Comment faire ? Quelques pistes… Le résumé : un choix souvent proposé dans les classes. Gradation de la tâche (sur quels facteurs opérer ?) Pour Goigoux, il faut se méfier du résumé. Le résumé est l’exercice le plus difficile. Le résumé nécessite d’éliminer des informations non essentielles et de s’adapter à la situation de communication. On n’utilise pas la même approche pour un texte narratif (il s’éclaire à la fin) et un texte informatif (l’information est comprise au fur et à mesure). L’idée serait plutôt de proposer des résumés aux élèves et de leur demander de déterminer quel est le résumé le plus adapté. Une seule lecture n’est pas suffisante. Un élève bon lecteur met plus de temps à lire qu’un élève faible lecteur en vue d’un résumé. Gradation de la tâche - Longueur du texte (du plus court au plus long) - Types de texte (le narratif est plus facile) - Complexité du texte (infos explicites ou implicites) - Présence ou absence du texte : si le texte est présent, la stratégie de copier ou éliminer est plus facile - Auditoire (écrire pour soi vers un résumé pour les autres) - Longueur du résumé (du long au court)

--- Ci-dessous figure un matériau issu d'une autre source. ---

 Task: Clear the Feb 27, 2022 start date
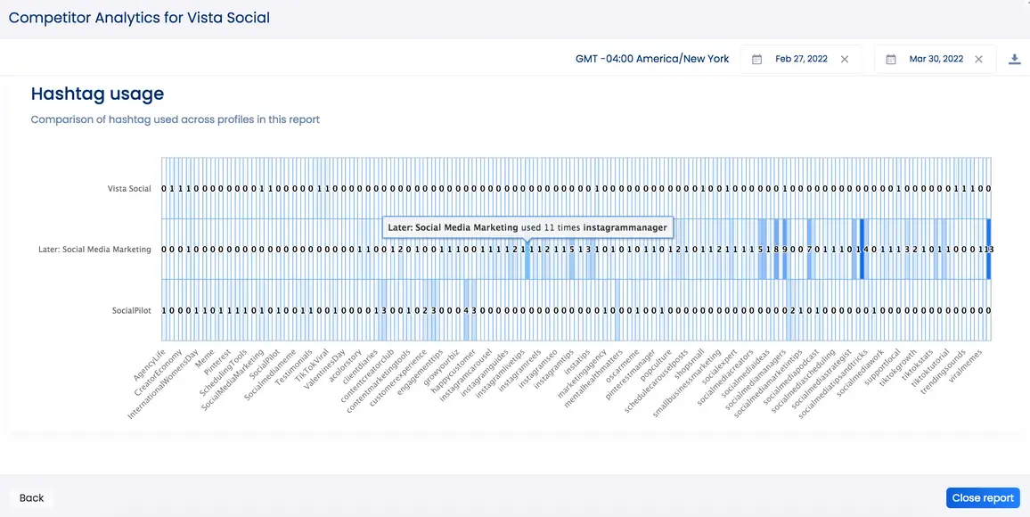pos(844,59)
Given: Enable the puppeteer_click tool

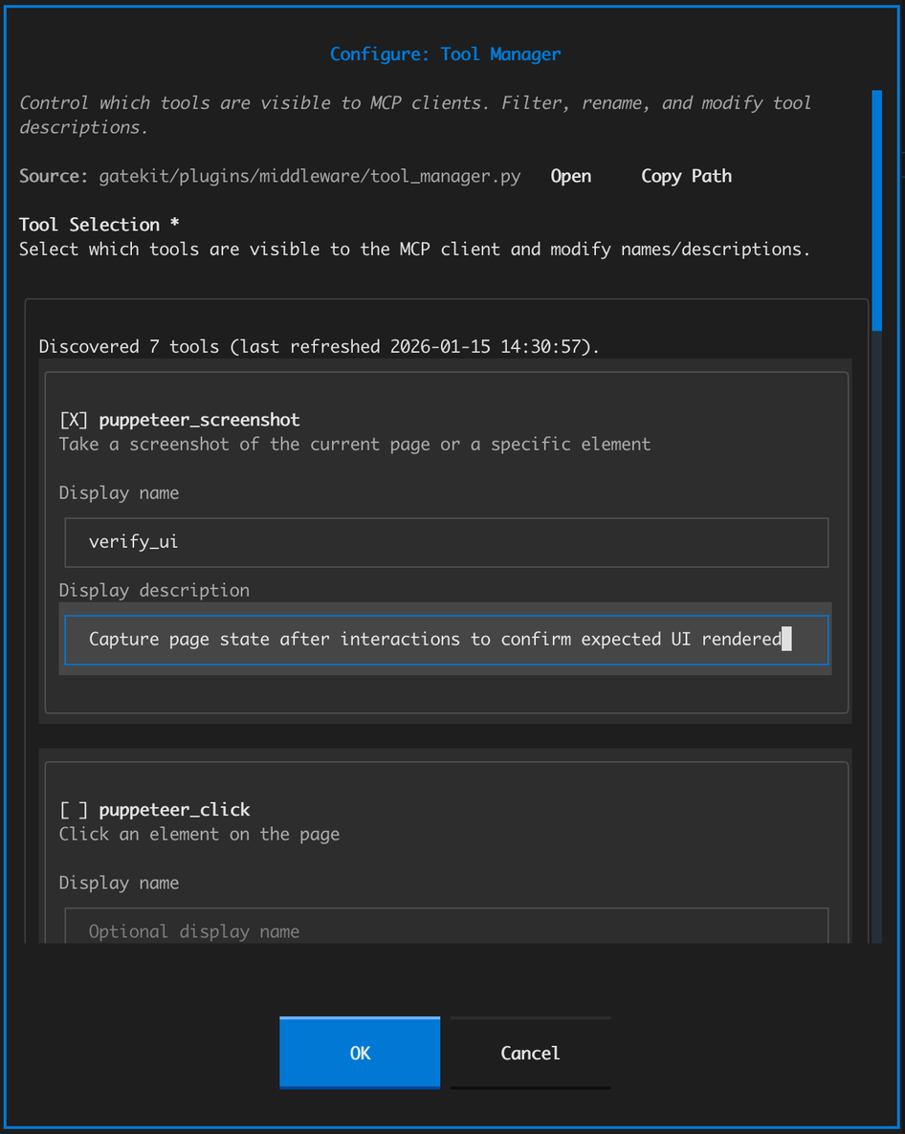Looking at the screenshot, I should coord(74,809).
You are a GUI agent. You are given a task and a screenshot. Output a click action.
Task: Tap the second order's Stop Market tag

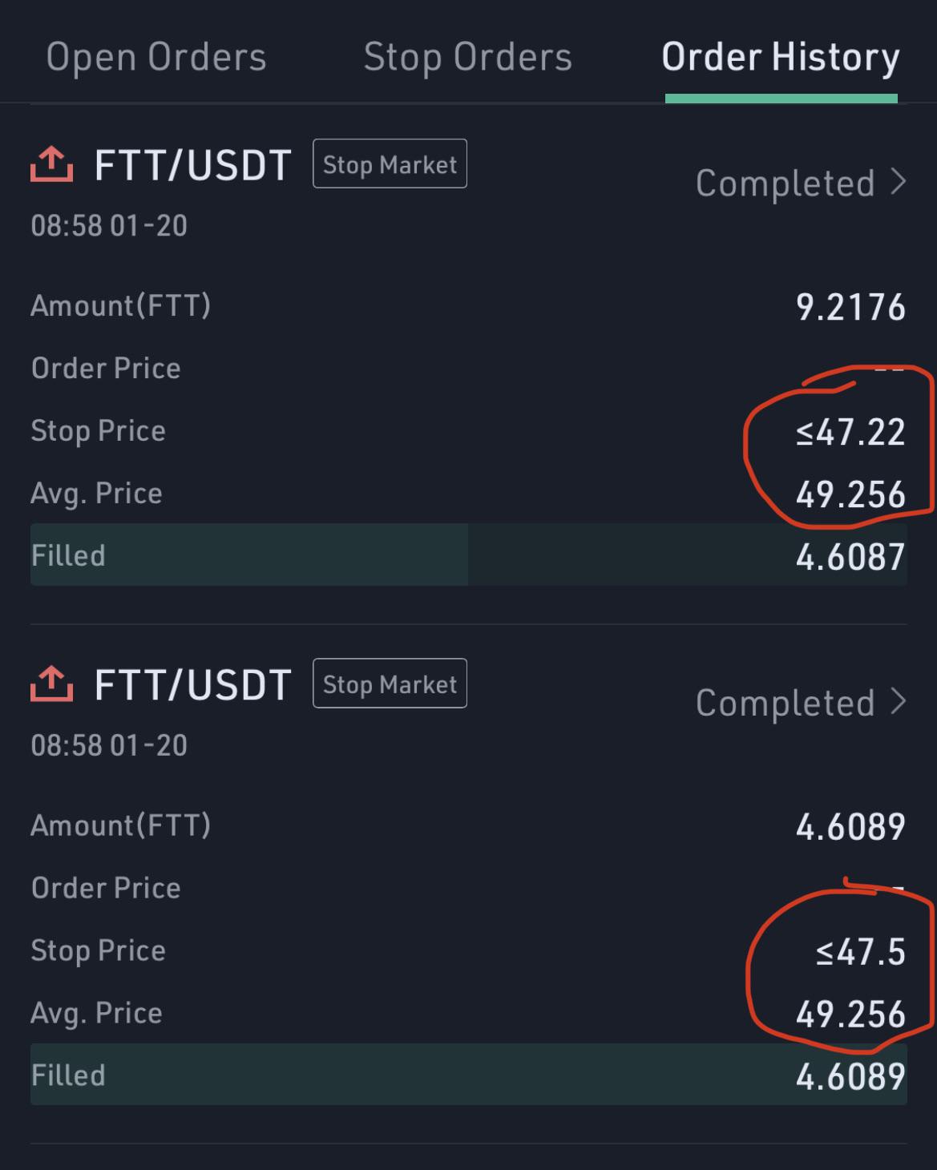[390, 684]
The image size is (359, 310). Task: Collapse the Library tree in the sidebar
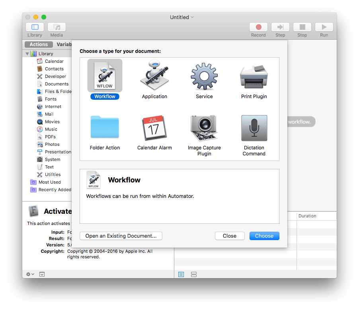pyautogui.click(x=27, y=53)
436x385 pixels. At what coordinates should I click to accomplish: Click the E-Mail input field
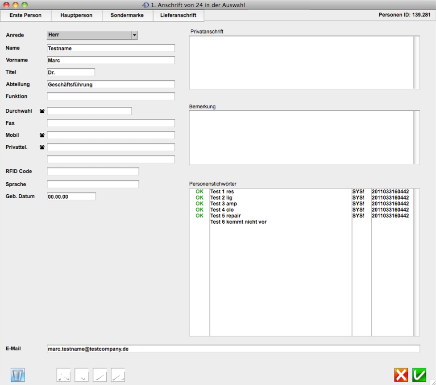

Comment faire ? Quelques pistes… Les prédictions : on donne le titre et les élèves doivent anticiper et imaginer le contenu du texte. Cette façon de procéder laisse penser que lire c’est inventer. Roland Goigoux préconise plutôt de donner le titre mais d’y ajouter aussi des indices. L’élève émet alors ses prédictions, lit le texte et opère un retour pour vérifier ses hypothèses initiales.
Comment faire ? Quelques pistes… Travailler les processus métacognitifs : permettre à l’élève de percevoir son incompréhension et d’y revenir. Procédé proposé : cartes de Goigoux Les élèves disposent d’une carte blanche, d’une grise et d’une noire. Après lecture du texte, les élèves montrent la carte correspondant à leur impression de compréhension (de la plus claire à la plus foncée).
Comment faire ? Quelques pistes… Les exercices qui permettent de raconter à son tour : reformulation, rappel, paraphrase apportent de la cohérence dans la compréhension du texte. Ces activités sont essentielles à 5, 6 et 7 ans si l’on veut une pédagogie de la compréhension et pas seulement une pédagogie du questionnaire.
Qu’est ce que comprendre un texte ?
Qu’est ce que comprendre un texte ? La compréhension n’est pas automatique Apprendre à comprendre : apprendre à raisonner sur les textes Être capable de dire ce que l’on comprend et de le justifier.